The final work, a string quartet, provides for interesting listening, if the sound editing, again, weren’t so obvious. The fake reverb and echo is so apparent in the first few seconds, you can almost see Garage Band. This is nothing against Mark Zuckerman’s work, but I am unhappy with MSR Classics’ product.

Norman Dello Joio

Two Concert Etudes

Music for Piano Trio “The March of Folly”

Sonata for Piano

Garrick Ohlsson

Ani Kavafian, Carter Brey, and Jeremy Denk

(Bridge 9220)

 

There are occasions when twenty-three minutes of music comes together in the last three minutes, as though to say “The moral of the story is…” Justin Dello Joio’s Piano Trio “The March of Folly” (inspired by Barbara Tuchman’s book of the same name) achieves such a climax (or anti-climax) in its Epilogue after twenty minutes of angst and anger. It is an optimistic finale, but one that doesn’t overshadow the message of its predecessor movements. Ani Kavafian (violin), Carter Brey (cello) and Jeremy Denk (piano) offer a compelling and powerful performance.

Garrick Ohlsson frames the trio with performances of two solo piano works, both tremendously difficult and complex. The music is often angular, interspersed with sweeping romantic gestures: One moment in the sonata is almost Lisztian.

New Music for Electronic and Recorded Media

Women in Electronic Music 1977

(New World Records 80653-2)

I like to read magazines from back to front. So, I listened to this CD from the last track to the first, causing a kind of aural time travel through electronic music.

The last two works by Laurie Anderson (b. 1947) are from 1977, and are short portraits of people: A New York artist (New York Social Life) and an art museum guard (Time to Go). In New York Social Life, Laurie Anderson plays two characters, one “live” and the other prerecorded on a telephone, accompanied by Scott Johnson on a tambura. This pre-Sex and the City diary-entry is humorous, and would be fun to see live. Time to Go depicts a museum guard telling people, well, “It’s time to go.” Once again, Laurie Anderson, singing and playing the violin, is accompanied by Scott Johnson on guitar and organ.

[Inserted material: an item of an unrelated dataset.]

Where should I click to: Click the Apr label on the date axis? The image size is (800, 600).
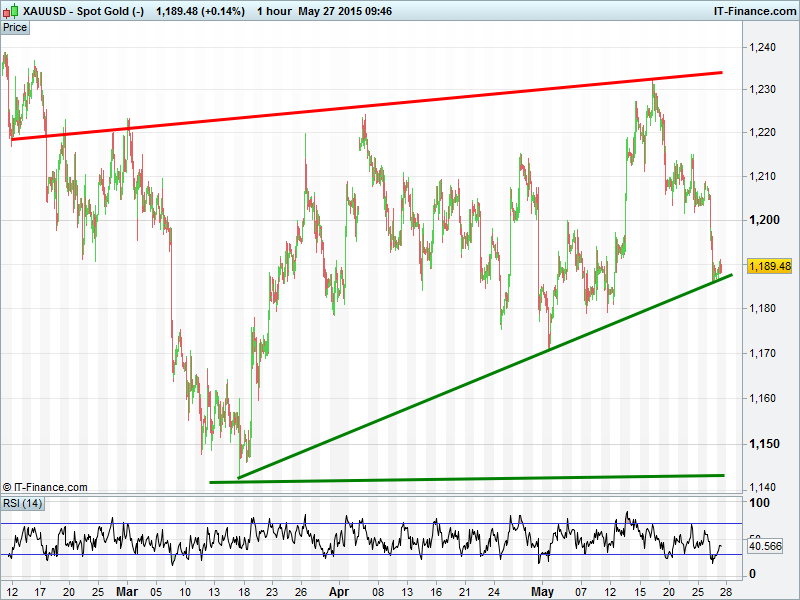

Ruth Anderson’s (b. 1928) Points from 1973-74, is a static sound journey using sine tones. Megan Roberts (b. 1952) was next (moving backwards) with I Could Sit Here All Day (1976) for drums, electronics, and screaming voices. Insane-asylum sound environment meets hypnotic drumming pattern.

Appalachian Grove I (1974) was Laurie Spigel’s (b. 1945) first composition of computer-generated tape music after studying the GROOVE programming system. Spiegel’s love for the banjo, fiddle playing and the plectra are explored through electronic sounds that evoke modes and gestures found in Appalachian music.

Pauline Oliveros (b. 1932) makes an appearance with Bye Bye Butterfly from 1964. It was created at the Tape Music Center studio. New Zealand-born Annea Lockwood (b. 1939) created World Rhythms in 1975 from sounds found in the environment (pulsars, earthquakes, human breathing, etc). A live gong is played throughout the performance and, when performed live lasts between thirty-nine to ninety minutes. This recording offers an eight minute version.

Johanna M. Beyer (1888-1944) created one of the first pieces of electronic music in 1938 (!) and called it Music of the Spheres. The premiere performance took place in 1977, at the Cabrillo Music Festival, given by Allen Strange who realized the score for this recording. It comes from a larger work for theatre called Status Quo and represents Beyer’s feelings of injustice during her days. A friend of Percy Grainger and a student of Henry Cowell, she was and still is largely unknown today. This recording features The Electric Weasel Ensemble.